Jankel Adler (1895-1949) was born as the seventh of ten children near Lodz, Poland. He grew up among hassic Jews surrounding the textile city of Lodz, influenced greatly by its Polish, German and Jewish population. Adler started an apprenticeship as an engraver with his uncle in Belgrade in 1912, after which he traveled through the Balkan countries. During World War I, as a "suspicious foreigner" Adler commenced his studies with Professor Gustav Wiethüchter at the Kunstgewerbeschule in Barmen, Germany.


Jankel Adler,  Seated Woman, 1928

After his studies he spent time in Poland, Berlin and Paris. In 1922, Jankel Adler moved to Düsseldorf. There he became a teacher at the Academy of Arts, and became acquainted with Paul Klee, who influenced his work. Both artists belonged to the artists group "Junges Rheinland". He also befriended the painter Anton Räderscheidt, a leading figure of the New Objectivity


 Anom., Jankel Adler (standing) with Anton Räderscheidt, 1920s

A painting by Adler received a gold medal at the exhibition “German Art Düsseldorf” in 1928.  In 1931 Adler moved into a studio at the Düsseldorf academy, which he abandoned in 1933 when leaving Germany upon friends' advice, after he had published together with other left-wing artists and intellectuals an "urgent appeal" against the Nazi policy and for communism during the campaigns for the parliamentary "elections" in February 1933. 


Jankel Adler, The Mutilated, 1942. The Mutilated was painted in London during heavy bombing and reflected, he said, his admiration for "the behaviour of Londoners under great stress and suffering, only then could humanity be seen at its best".

In that year, two of his pictures were displayed by the Nazis at the Mannheimer Arts Center as examples of degenerate art. Paintings of him and Marc Chagall were pulled on a hand-cart through the streets and publicly jeered at (see my article Chagall and Germany). Adler now left Germany, staying in Paris, where he regarded his exile consciously as political resistance against the fascist regime in Germany. In the years that followed, he made numerous journeys to Poland, Italy, Yugoslavia, Czechoslovakia, Romania and the Soviet Union. In 1937, twenty-five of his works were seized from public collections by the Nazis and four were shown in the Entartete Kunst (Degenerate Art) exhibition in Munich.


 Jankel Adler, Two Figures, 1944

When World War II broke out in 1939, Jankel Adler volunteered for the Polish army. Two years later, however, he was dismissed due to his bad health. Jankel Adler moved to Scotland and shortly after to London. During the 1940s a number of respectable exhibitions of Adler's works took place in London, Paris and New York.

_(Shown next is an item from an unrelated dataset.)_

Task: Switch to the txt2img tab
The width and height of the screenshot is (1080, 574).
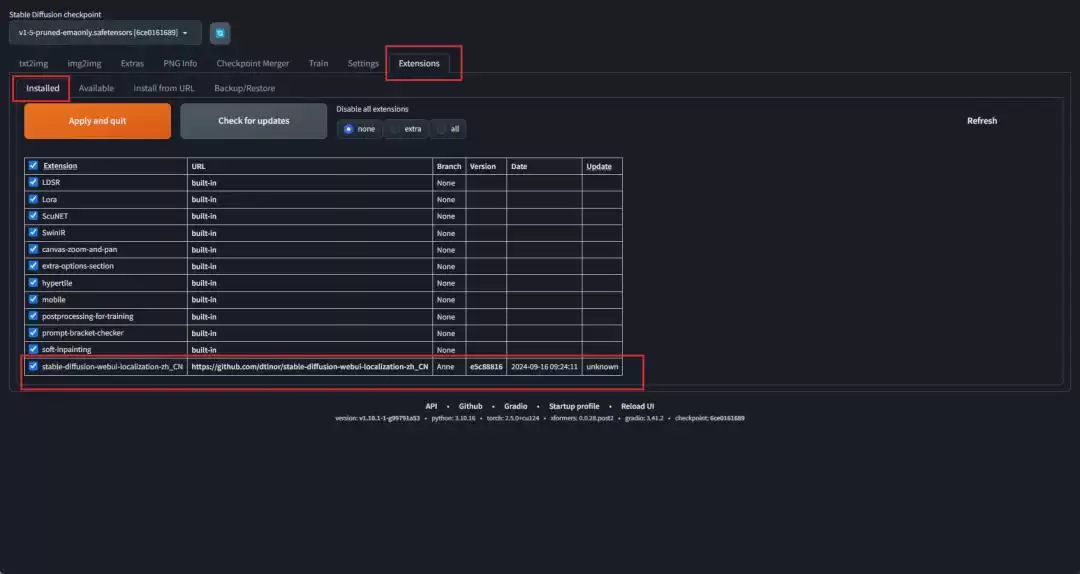Action: pyautogui.click(x=34, y=63)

In 1949 Jankel Adler died in Albourne near London with the bitter knowledge that none of his nine brothers and sisters had survived the Holocaust.

1 comment:

  1. Good piece- there is an excellent Adler in Aberdeen Art Gallery, Scotland.

    I think his influence on Scottish painting was fairly considerable: there's something about the combination of stylisitic heaviness and the almost fantasical subject matter in Adler that seems (to me at least) to chime with Scottish artistic inclinations.

    His influence is most evident in pictures by Robert Colquhoun, but there are traces also in Joan Eardley, I'd say.